- [To be done]: Rewrite the lines from the one containing "At what coordinates should I click to accomplish: Collapse" through the one containing "The height and width of the screenshot is (636, 1018).", inclusive, as a JSON list of strings, one string per line and blank lines omitted.

- [Recorded data]:
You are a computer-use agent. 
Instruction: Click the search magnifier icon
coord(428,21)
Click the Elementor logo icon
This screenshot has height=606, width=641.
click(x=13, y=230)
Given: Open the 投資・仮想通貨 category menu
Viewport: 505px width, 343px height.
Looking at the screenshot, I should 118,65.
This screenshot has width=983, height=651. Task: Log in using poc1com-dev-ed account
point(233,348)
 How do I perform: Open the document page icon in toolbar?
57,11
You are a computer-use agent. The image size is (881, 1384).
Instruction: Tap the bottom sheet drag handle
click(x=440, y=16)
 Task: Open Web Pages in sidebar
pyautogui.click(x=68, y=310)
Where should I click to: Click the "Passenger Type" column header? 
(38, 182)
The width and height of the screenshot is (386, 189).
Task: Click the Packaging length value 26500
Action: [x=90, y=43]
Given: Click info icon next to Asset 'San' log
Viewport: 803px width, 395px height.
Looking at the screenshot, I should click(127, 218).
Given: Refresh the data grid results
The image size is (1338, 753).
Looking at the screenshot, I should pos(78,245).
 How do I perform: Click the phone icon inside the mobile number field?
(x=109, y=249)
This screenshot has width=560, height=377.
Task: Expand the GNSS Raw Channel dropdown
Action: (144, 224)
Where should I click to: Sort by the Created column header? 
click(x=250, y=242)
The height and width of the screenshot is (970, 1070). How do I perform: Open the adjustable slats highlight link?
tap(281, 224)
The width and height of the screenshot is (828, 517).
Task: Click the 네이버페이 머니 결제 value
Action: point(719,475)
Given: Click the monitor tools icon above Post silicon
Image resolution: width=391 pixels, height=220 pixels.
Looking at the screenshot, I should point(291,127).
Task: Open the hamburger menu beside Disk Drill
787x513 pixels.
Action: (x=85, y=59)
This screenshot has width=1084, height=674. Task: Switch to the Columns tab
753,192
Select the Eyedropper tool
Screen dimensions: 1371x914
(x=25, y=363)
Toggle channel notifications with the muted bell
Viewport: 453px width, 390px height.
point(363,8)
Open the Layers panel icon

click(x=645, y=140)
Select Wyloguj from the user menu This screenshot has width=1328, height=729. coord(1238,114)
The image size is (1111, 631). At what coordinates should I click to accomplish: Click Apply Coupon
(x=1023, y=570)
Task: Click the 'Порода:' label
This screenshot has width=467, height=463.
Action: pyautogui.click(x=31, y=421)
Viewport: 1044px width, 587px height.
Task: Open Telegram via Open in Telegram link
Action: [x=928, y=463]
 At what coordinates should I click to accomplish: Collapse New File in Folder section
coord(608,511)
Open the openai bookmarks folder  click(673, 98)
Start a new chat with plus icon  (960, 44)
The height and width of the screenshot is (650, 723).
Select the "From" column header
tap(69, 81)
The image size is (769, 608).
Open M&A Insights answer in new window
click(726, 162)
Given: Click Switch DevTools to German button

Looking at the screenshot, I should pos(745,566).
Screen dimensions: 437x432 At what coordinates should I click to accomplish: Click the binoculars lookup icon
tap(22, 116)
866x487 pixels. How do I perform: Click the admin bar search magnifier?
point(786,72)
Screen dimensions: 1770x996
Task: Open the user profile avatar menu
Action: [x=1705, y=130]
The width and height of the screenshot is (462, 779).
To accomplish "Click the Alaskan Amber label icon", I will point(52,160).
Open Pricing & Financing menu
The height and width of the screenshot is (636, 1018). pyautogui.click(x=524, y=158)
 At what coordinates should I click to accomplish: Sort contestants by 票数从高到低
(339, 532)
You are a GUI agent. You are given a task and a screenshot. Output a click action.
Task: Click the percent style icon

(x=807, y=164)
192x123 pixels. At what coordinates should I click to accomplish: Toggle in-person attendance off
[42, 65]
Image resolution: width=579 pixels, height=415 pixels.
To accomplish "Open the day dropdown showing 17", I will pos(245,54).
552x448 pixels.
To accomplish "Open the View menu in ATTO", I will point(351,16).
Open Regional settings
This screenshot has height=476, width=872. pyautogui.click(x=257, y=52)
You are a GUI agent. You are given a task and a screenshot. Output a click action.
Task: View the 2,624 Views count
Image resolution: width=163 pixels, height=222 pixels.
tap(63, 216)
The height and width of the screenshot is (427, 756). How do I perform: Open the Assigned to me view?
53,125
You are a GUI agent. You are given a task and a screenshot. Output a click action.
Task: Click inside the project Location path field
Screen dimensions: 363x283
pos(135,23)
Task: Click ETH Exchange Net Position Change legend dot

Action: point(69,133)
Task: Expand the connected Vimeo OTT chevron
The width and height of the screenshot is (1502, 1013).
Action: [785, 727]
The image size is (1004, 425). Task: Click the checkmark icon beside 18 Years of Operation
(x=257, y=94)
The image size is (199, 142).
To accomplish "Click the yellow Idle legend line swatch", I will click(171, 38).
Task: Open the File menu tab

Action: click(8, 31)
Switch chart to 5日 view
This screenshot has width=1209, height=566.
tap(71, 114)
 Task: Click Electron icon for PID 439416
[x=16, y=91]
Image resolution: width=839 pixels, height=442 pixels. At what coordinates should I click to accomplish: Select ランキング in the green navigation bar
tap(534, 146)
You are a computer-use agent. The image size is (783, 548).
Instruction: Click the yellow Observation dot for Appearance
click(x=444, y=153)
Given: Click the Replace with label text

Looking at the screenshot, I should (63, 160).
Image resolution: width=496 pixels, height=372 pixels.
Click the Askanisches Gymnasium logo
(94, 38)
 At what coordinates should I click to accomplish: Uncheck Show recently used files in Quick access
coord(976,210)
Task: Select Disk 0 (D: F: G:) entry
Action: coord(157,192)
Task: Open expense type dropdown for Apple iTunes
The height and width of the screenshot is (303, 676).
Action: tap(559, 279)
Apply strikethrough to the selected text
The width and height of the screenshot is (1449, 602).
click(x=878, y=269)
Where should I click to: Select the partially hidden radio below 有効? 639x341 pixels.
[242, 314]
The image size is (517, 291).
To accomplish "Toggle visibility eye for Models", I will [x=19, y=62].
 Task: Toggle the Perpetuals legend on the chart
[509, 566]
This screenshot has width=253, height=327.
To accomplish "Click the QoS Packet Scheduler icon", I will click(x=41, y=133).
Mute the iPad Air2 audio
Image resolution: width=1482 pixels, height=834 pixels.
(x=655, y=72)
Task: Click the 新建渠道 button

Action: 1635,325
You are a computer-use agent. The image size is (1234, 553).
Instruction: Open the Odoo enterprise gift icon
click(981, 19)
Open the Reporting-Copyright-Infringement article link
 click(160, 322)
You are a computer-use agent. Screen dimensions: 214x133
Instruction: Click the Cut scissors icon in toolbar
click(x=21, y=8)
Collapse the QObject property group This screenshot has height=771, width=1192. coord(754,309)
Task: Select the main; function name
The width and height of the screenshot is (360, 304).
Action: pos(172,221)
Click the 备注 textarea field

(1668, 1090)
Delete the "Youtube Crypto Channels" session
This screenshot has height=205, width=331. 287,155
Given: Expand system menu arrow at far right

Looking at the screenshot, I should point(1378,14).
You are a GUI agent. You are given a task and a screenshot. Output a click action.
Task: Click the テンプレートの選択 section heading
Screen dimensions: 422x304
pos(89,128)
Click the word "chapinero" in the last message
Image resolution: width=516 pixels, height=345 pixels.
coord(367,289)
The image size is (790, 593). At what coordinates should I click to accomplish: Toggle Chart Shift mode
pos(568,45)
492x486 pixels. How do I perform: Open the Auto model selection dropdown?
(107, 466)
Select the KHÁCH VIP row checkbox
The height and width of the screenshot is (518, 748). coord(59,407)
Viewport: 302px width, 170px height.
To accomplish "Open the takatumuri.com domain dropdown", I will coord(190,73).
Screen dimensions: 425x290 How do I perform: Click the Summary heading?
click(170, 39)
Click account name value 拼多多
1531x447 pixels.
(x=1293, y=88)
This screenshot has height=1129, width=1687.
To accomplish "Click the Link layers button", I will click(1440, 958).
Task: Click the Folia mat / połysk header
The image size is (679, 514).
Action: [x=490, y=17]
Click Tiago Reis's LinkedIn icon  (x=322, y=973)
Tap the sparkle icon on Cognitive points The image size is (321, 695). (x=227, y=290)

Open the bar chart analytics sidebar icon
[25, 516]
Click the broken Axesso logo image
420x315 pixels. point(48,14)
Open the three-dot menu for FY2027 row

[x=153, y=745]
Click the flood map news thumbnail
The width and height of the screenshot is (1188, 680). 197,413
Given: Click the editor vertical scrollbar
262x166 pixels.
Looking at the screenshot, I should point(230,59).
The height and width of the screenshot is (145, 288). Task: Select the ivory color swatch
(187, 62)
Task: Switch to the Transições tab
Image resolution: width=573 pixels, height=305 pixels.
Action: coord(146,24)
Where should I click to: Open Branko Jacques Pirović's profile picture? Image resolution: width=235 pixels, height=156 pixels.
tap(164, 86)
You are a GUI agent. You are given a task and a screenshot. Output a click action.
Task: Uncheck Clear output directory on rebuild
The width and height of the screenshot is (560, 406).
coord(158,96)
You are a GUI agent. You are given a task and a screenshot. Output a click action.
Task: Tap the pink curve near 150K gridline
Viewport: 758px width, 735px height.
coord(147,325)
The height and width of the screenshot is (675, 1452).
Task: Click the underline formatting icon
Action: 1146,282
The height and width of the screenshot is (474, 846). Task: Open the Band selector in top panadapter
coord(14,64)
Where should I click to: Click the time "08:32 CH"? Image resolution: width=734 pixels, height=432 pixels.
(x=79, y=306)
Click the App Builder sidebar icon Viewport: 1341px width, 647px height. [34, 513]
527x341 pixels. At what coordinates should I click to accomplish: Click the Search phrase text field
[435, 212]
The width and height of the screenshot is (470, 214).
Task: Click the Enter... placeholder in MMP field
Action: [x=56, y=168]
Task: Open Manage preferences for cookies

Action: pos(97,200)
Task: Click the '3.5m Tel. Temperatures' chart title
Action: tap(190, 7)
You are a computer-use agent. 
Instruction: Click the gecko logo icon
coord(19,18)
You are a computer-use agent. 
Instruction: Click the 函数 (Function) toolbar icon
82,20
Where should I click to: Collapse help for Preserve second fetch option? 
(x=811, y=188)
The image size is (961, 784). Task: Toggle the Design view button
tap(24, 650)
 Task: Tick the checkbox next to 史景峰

- [Solution]:
[
  " At what coordinates should I click to accomplish: Collapse New File in Folder section",
  "coord(608,511)",
  "Open the openai bookmarks folder  click(673, 98)",
  "Start a new chat with plus icon  (960, 44)",
  "The height and width of the screenshot is (650, 723).",
  "Select the \"From\" column header",
  "tap(69, 81)",
  "The image size is (769, 608).",
  "Open M&A Insights answer in new window",
  "click(726, 162)",
  "Given: Click Switch DevTools to German button",
  "Looking at the screenshot, I should pos(745,566).",
  "Screen dimensions: 437x432 At what coordinates should I click to accomplish: Click the binoculars lookup icon",
  "tap(22, 116)",
  "866x487 pixels. How do I perform: Click the admin bar search magnifier?",
  "point(786,72)",
  "Screen dimensions: 1770x996",
  "Task: Open the user profile avatar menu",
  "Action: [x=1705, y=130]",
  "The width and height of the screenshot is (462, 779).",
  "To accomplish \"Click the Alaskan Amber label icon\", I will point(52,160).",
  "Open Pricing & Financing menu",
  "The height and width of the screenshot is (636, 1018). pyautogui.click(x=524, y=158)"
]